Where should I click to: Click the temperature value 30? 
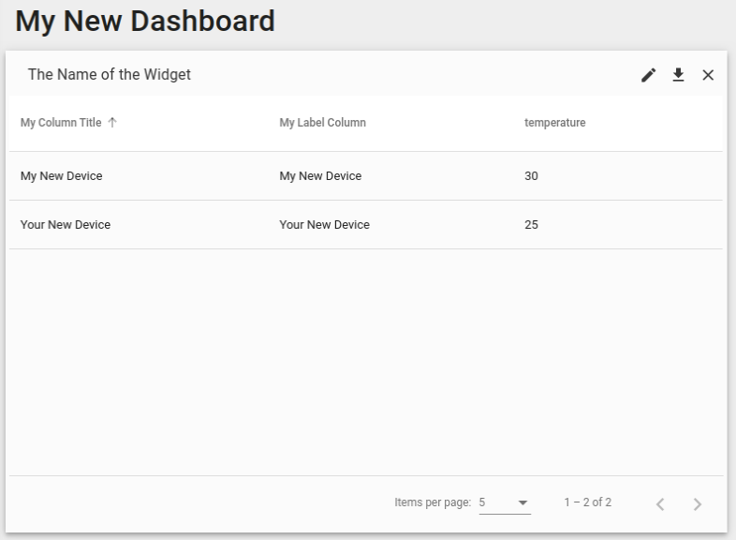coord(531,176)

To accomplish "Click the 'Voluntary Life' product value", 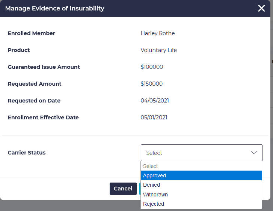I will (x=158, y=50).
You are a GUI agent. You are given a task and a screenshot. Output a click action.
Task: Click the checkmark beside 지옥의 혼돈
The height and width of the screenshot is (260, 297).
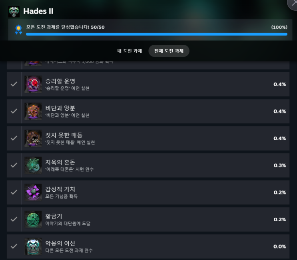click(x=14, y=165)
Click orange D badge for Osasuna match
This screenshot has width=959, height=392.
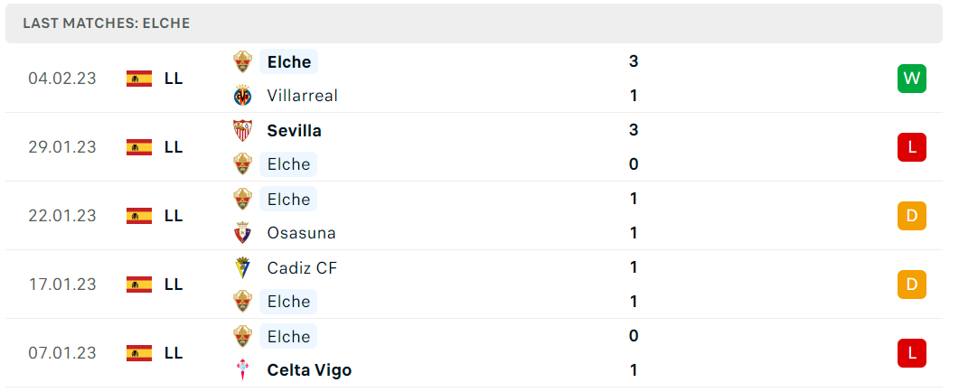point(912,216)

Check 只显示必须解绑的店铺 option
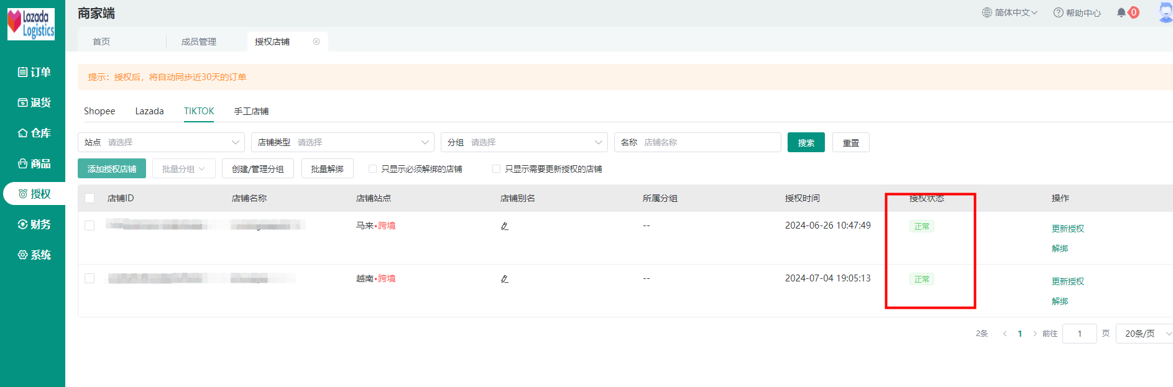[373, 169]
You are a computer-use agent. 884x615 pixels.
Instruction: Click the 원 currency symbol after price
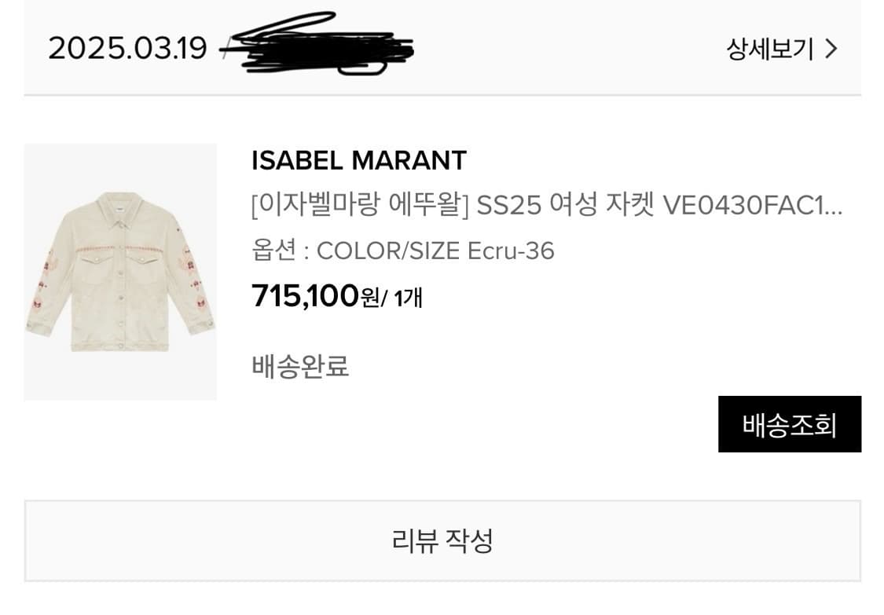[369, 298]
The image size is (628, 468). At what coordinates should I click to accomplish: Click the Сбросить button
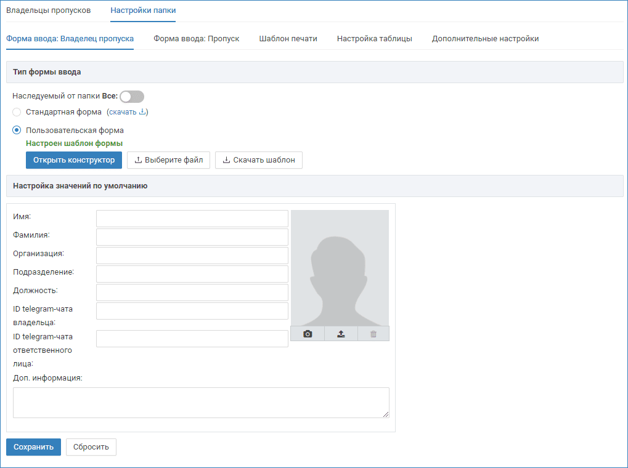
□ □ □ □
▶ Problem to work on
Reproduce the lines verbatim, starting with the one that contains "Click orange D badge for Osasuna match" and going on through the final line. Leave the pictures out.

▶ Full answer
Click orange D badge for Osasuna match
This screenshot has width=959, height=392.
point(912,216)

Check 只显示必须解绑的店铺 option
[373, 169]
You are a computer-use agent. 884x615 pixels.
Instruction: Click the 원 currency symbol after price
[369, 298]
The image size is (628, 468). At what coordinates should I click to accomplish: Click the Сбросить button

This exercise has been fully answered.